● **Source passage**
Counterterrorism officers on Tuesday arrested 12 Turkish citizens, some of Kurdish origin, in Athens, Thessaloniki and Corinth after a boat carrying weapons and explosives and headed for Turkey was stopped in the Aegean, leading to another six arrests.

The coast guard stopped the 7-meter speedboat in the morning between the islands of Oinousses and Chios, close to the Turkish coast. They found two anti-tank shells, four hand grenades, two handguns, 195 bullets and two explosive devices on the vessel.

Two Greeks, aged 22 and 51, were arrested on the boat along with two Turkish citizens aged 33 and 55. Another two people, a 50-year-old Greek and a 54-year-old Turk, were arrested at the port on Chios after being linked to the vessel.

Sources said the two Greeks on the boat were not known to authorities but that the two Turks have criminal records. The 22-year-old said he had been paid 500 euros to sail the speedboat to Turkish shores.

● **Apply what you read**
1. Answer these from the news report on the Aegean arrests:
(a) How long was the speedboat?
(b) Between which two islands did the coast guard stop it?
(c) How much was the 22-year-old paid to sail the speedboat?
2. Quote the news report on the Aegean arrests word for word, starting at "The coast guard" and ending at "to the vessel.".
3. Extend the news report on the Aegean arrests, picking up right after its last sentence.
The material has no connection to the news report on the Aegean arrests.

● **The data**
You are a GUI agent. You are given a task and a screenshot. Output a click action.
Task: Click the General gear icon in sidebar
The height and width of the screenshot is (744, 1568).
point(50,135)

● **Results of the exercise**
1.
(a) 7 meters
(b) Oinousses and Chios
(c) 500 euros

2.
The coast guard stopped the 7-meter speedboat in the morning between the islands of Oinousses and Chios, close to the Turkish coast. They found two anti-tank shells, four hand grenades, two handguns, 195 bullets and two explosive devices on the vessel.

Two Greeks, aged 22 and 51, were arrested on the boat along with two Turkish citizens aged 33 and 55. Another two people, a 50-year-old Greek and a 54-year-old Turk, were arrested at the port on Chios after being linked to the vessel.

3.
Following the arrests, counterterrorism officers were sent to homes and hangouts of Turks and Kurds in the three cities. One of those arrested in Thessaloniki is wanted in Turkey for alleged membership of the extreme left-wing Revolutionary People’s Liberation Party-Front (DHKP-C).

The party was linked to the bombing of the US Embassy in Ankara in February and Turkish authorities alleged that the bomber, Ecevit Sanli, passed through Greece. Last week, the Greek Foreign Ministry dismissed as “beyond conspiracy theory” a Turkish report that Kurdish and leftist terrorists who were training in Greece had been been allowed by Greek authorities to leave for Syria, from where they could launch attacks on Turkey.